The code that caused this warning is on line 1 of the file <string>. To get rid of this warning, change code that looks like this:

BeautifulSoup(YOUR_MARKUP})

to this:

BeautifulSoup(YOUR_MARKUP, "html.parser")

Traceback (most recent call last):
File "C:\Python\Web Scraping pg 8.py", line 5, in <module>
print(bsObj.h1)
NameError: name 'bsObj' is not defined


from urllib.request import urlopen
from bs4 import BeautifulSoup
html = urlopen("http://www.pythonscraping.com/pages/page1.html")
bsOb = BeautifulSoup(html.read, html.parser)
print(bsObj.h1)

This is the error I get...

Traceback (most recent call last):
File "C:\Python\Web_Scraping_pg_8.py", line 4, in <module>
bsOb = BeautifulSoup(html.read, html.parser)
AttributeError: 'HTTPResponse' object has no attribute 'parser'


I think the reason I'm having the issue is because of the age of the book. Any help I can get would be most appreciated!

Thank you!! Smile
Reply
#2
(Mar-16-2018, 06:13 PM)tjnichols Wrote: I think the reason I'm having the issue is because of the age of the book. Any help I can get would be most appreciated!
Look at this more updated Web-Scraping part-1.
Reply
#3
(Mar-16-2018, 06:13 PM)tjnichols Wrote: bsOb = BeautifulSoup(html.read())
print(bsObj.h1)

You define a variable named bsOb, but try to use one named bsObj. Those are not the same thing.
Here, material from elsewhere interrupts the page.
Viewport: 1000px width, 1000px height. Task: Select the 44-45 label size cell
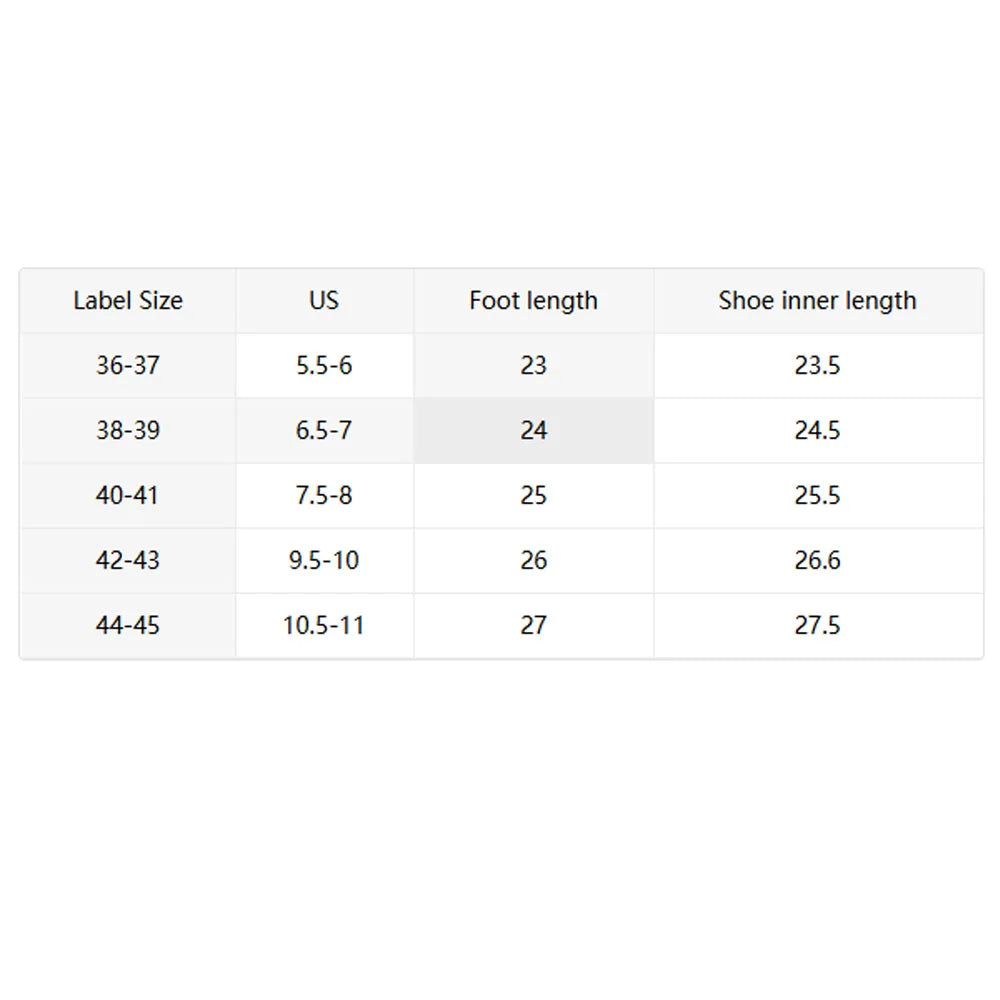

(Mar-16-2018, 06:13 PM)tjnichols Wrote: BeautifulSoup(YOUR_MARKUP, "html.parser")
#snip
bsOb = BeautifulSoup(html.read, html.parser)
The message is very literal. html.parser isn't a thing that exists anywhere, but instead the string "html.parser" is a string that always exists.
Reply
#4
note the quotes around "html.parser"
Reply
#5
you should also use the requests module to get the html
Recommended Tutorials:
Reply
#6
nilamo [b' Wrote: [/b]347' dateline='1521228699']
(Mar-16-2018, 06:13 PM)tjnichols Wrote: bsOb = BeautifulSoup(html.read())
print(bsObj.h1)

You define a variable named bsOb, but try to use one named bsObj. Those are not the same thing. I don't understand why these aren't the same - is it simply because I typed it wrong? Or are they two separate things that do two separate things?
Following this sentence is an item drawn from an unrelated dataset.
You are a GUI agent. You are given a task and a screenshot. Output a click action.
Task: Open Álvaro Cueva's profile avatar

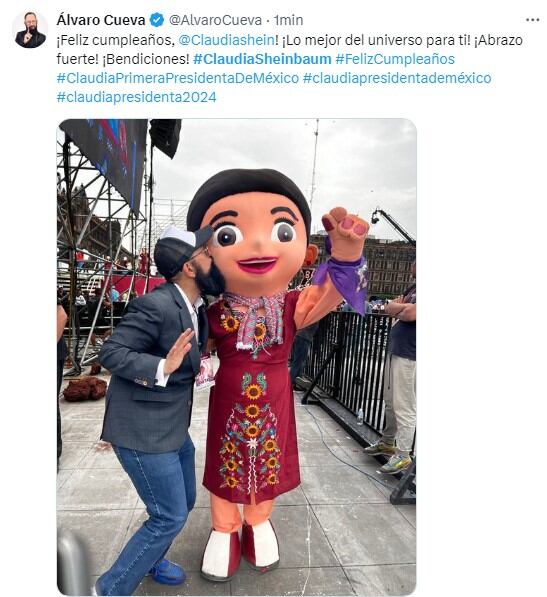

(Mar-16-2018, 06:13 PM)tjnichols Wrote: BeautifulSoup(YOUR_MARKUP, "html.parser")
#snip
bsOb = BeautifulSoup(html.read, html.parser)
The message is very literal. html.parser isn't a thing that exists anywhere, but instead the string "html.parser" is a string that always exists.Is this something I should always use? If so, why? What does it do for me?

I truly appreciate your time and patience with me and your ability to break things down so I can understand them! Thank you!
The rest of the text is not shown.